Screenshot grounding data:
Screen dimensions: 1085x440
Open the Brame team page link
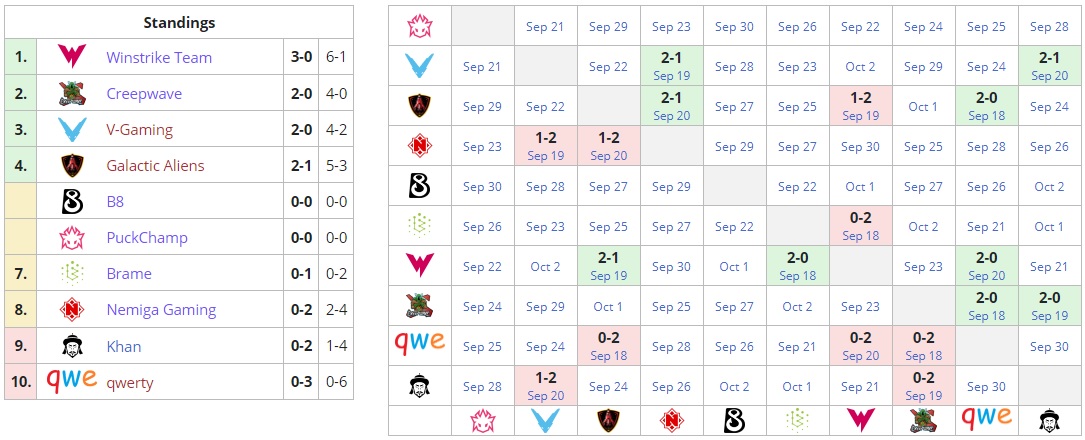tap(129, 273)
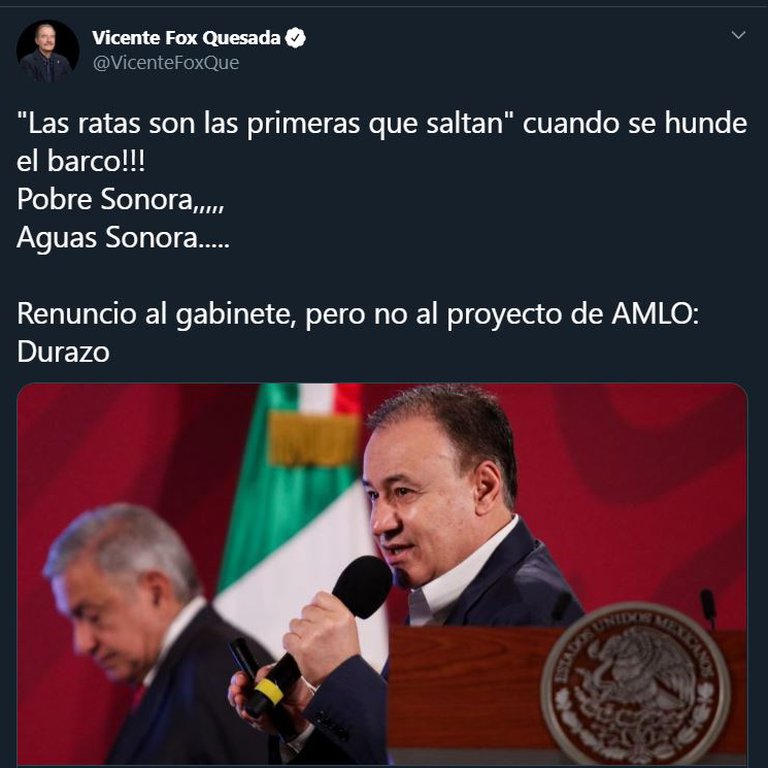
Task: Click the "Pobre Sonora" text line
Action: pos(120,199)
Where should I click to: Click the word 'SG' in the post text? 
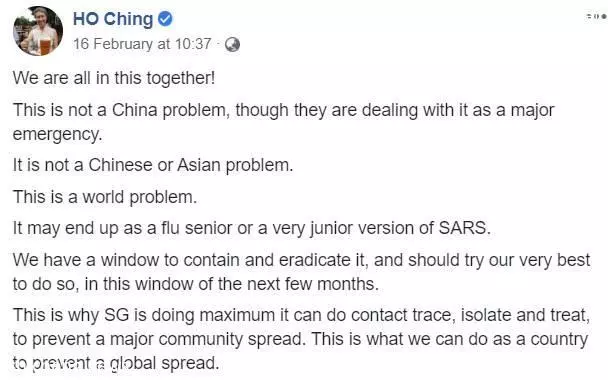pyautogui.click(x=116, y=315)
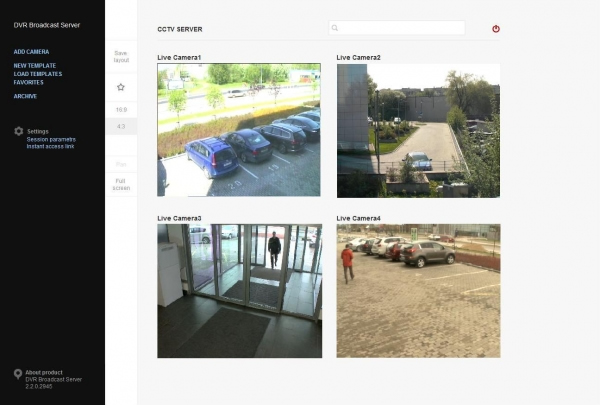This screenshot has width=600, height=405.
Task: Select the Live Camera1 video feed
Action: click(239, 130)
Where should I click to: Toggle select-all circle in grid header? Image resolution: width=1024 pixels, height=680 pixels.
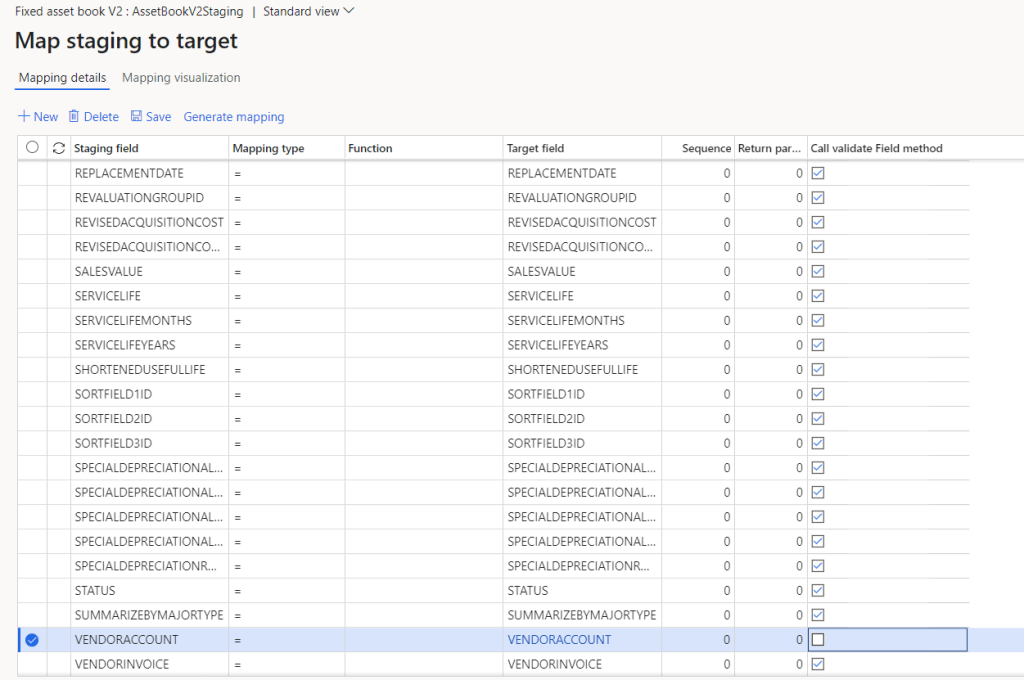pos(32,148)
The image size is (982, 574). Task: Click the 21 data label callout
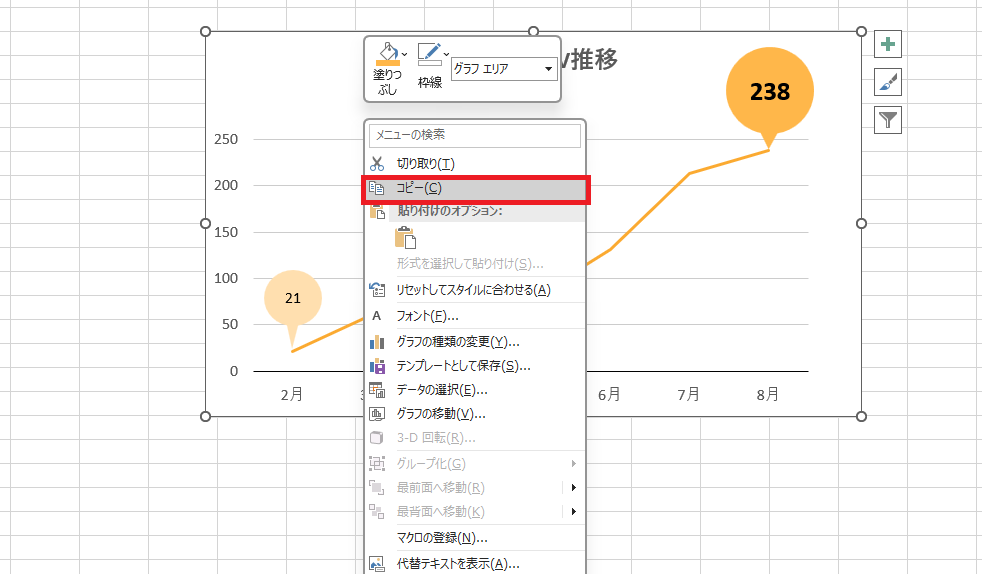tap(293, 298)
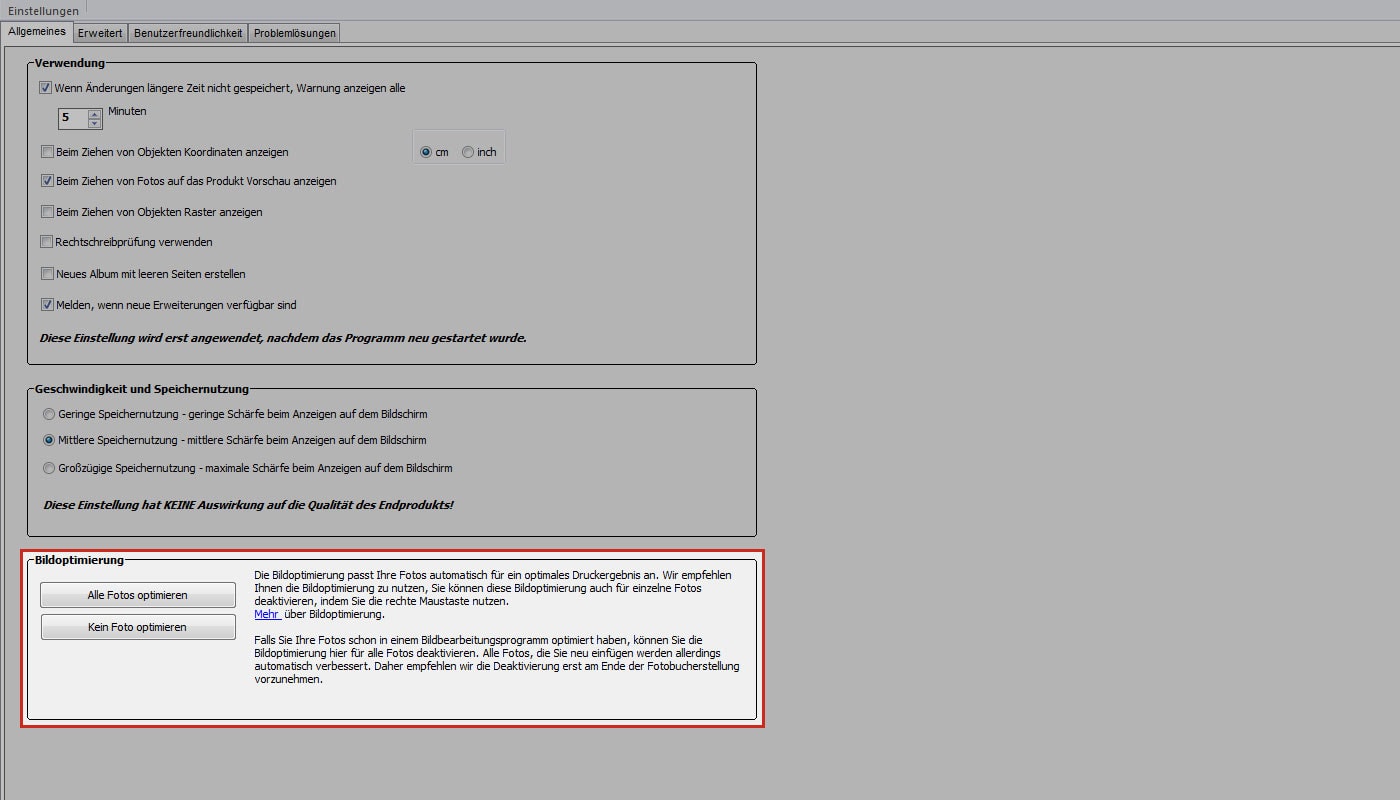Open the Problemlösungen tab
The width and height of the screenshot is (1400, 800).
pyautogui.click(x=295, y=33)
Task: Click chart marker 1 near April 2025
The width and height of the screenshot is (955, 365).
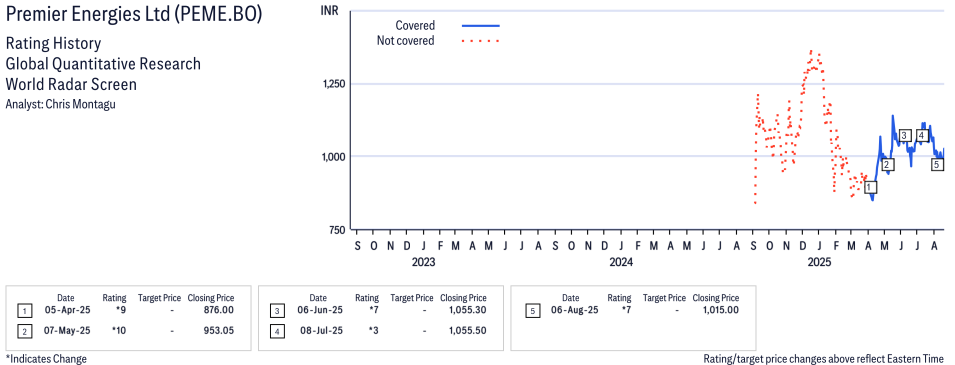Action: pos(870,187)
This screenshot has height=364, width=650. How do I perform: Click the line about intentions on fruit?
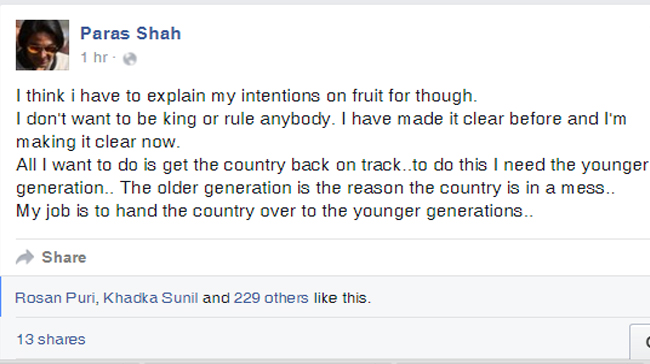(x=247, y=96)

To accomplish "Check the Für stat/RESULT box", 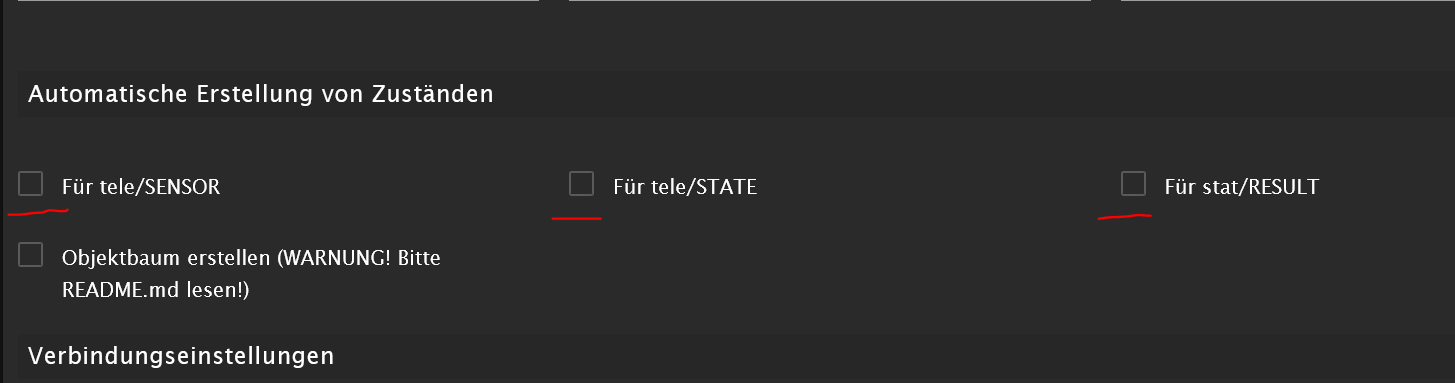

Task statement: A verbatim transcription of the records, pictures excluded, is the required output.

Result:
Screen dimensions: 1085x440
Open the Brame team page link
tap(129, 273)
Task: Click the "Pobre Sonora" text line
Action: pos(120,199)
Where should I click to: Click the word 'SG' in the post text? 
pyautogui.click(x=116, y=315)
This screenshot has width=600, height=405.
Task: Select the Live Camera1 video feed
Action: click(239, 130)
Where should I click to: Toggle select-all circle in grid header? Image resolution: width=1024 pixels, height=680 pixels.
pos(32,148)
The image size is (982, 574). Task: Click the 21 data label callout
tap(293, 298)
Open the Problemlösungen tab
The width and height of the screenshot is (1400, 800).
pyautogui.click(x=295, y=33)
Task: Click chart marker 1 near April 2025
The width and height of the screenshot is (955, 365).
Action: pos(870,187)
This screenshot has height=364, width=650. How do I perform: Click the line about intentions on fruit?
(x=247, y=96)

To accomplish "Check the Für stat/RESULT box", 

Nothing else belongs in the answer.